Real-world data from a retrospective study showed that pembrolizumab (Keytruda) combined with the anti-VEGF agent bevacizumab (Avastin) plus oral metronomic cyclophosphamide displayed minimal toxicity with long-term clinical responses in a significant number of patients with recurrent epithelial ovarian, fallopian tube, or primary peritoneal cancer.1 Data were presented in a poster at the ESMO Congress 2022.
Following the completion of a phase 2 clinical trial (NCT02853318) conducted at Roswell Park Comprehensive Cancer Center in Buffalo, New York, investigators used the regimen of pembrolizumab 200 mg intravenously (IV) plus bevacizumab 15 mg/kg IV every 3 weeks plus 50 mg daily cyclophosphamide on a 21-day cycle in clinical practice.
Heavily pretreated patients (n = 55) were enrolled in the retrospective, single-center study. These patients had a mean number of 3.4 prior lines of chemotherapy received (range 1-9).
The median overall survival (OS) was 14 months (95% CI, 11-not reached) with a 6-month OS rate of 93.7% and a 12-month rate of 65%. The objective response rate (ORR) was 42%, including 3 patients with a complete response (CR). Slightly less than half (49%) of patients achieved stable disease and the total clinical benefit rate was 91%. The median progression-free survival (PFS) was 7.8 months (95% CI, 4.5-10.3) and the 6-month and 12-month PFS rates of were 61.1% and 24.5%, respectively.
Stable disease at 24 weeks or more was reported in 26% of patients and was 74% at less than 24 weeks. Only 9% of the patients included in the retrospective study experienced disease progression.
Investigators reported that these data also demonstrated improved quality-of-life outcomes.
The mean age of patients in the retrospective study was 63.4 years. Nine patients (17%) were BRCA positive, 11 (20%) were PD-L1 positive, and 32 (58%) had a history of platinum chemotherapy resistance. Prior bevacizumab therapy was reported in 30 (55%) of those in the trial and 3 (6%) had previous cyclophosphamide treatment.
Single-agent immune checkpoint inhibitors are not largely effective in the treatment of recurrent ovarian cancer and because there is limited efficacy with traditional second-line chemotherapies in this patient population, investigators aimed to determine if the combination therapy would have a promising efficacy with ORR and PFS as measurements of the efficacy primary end point.
The combination therapy had a minimal toxicity in the retrospective study. The most common adverse events (AEs) of any grade included fatigue, nausea/vomiting, abdominal pain, and constipation.
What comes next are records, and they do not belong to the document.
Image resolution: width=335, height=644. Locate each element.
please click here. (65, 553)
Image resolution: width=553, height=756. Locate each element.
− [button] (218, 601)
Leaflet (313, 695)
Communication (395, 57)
Fatigue has the highest incidence, reported among over 90% of patients.
Comparatively, in the phase 2 trial, patients in the safety population (n = 40) experienced AEs of any grade and grade 3 or 4 at a rate of 83.5% and 32.5%, respectively.2
The median PFS was 10.0 months (90% CI, 6.5-17.4). The ORR was 47.5%, including a 7.5% CR rate. The clinical benefit rate was 95% with 47.5% of patients having stable disease. The durable response rate was 25%.
The combination of pembrolizumab, bevacizumab, and metronomic cyclophosphamide may be a future treatment for recurrent ovarian cancer, study authors wrote in conclusion.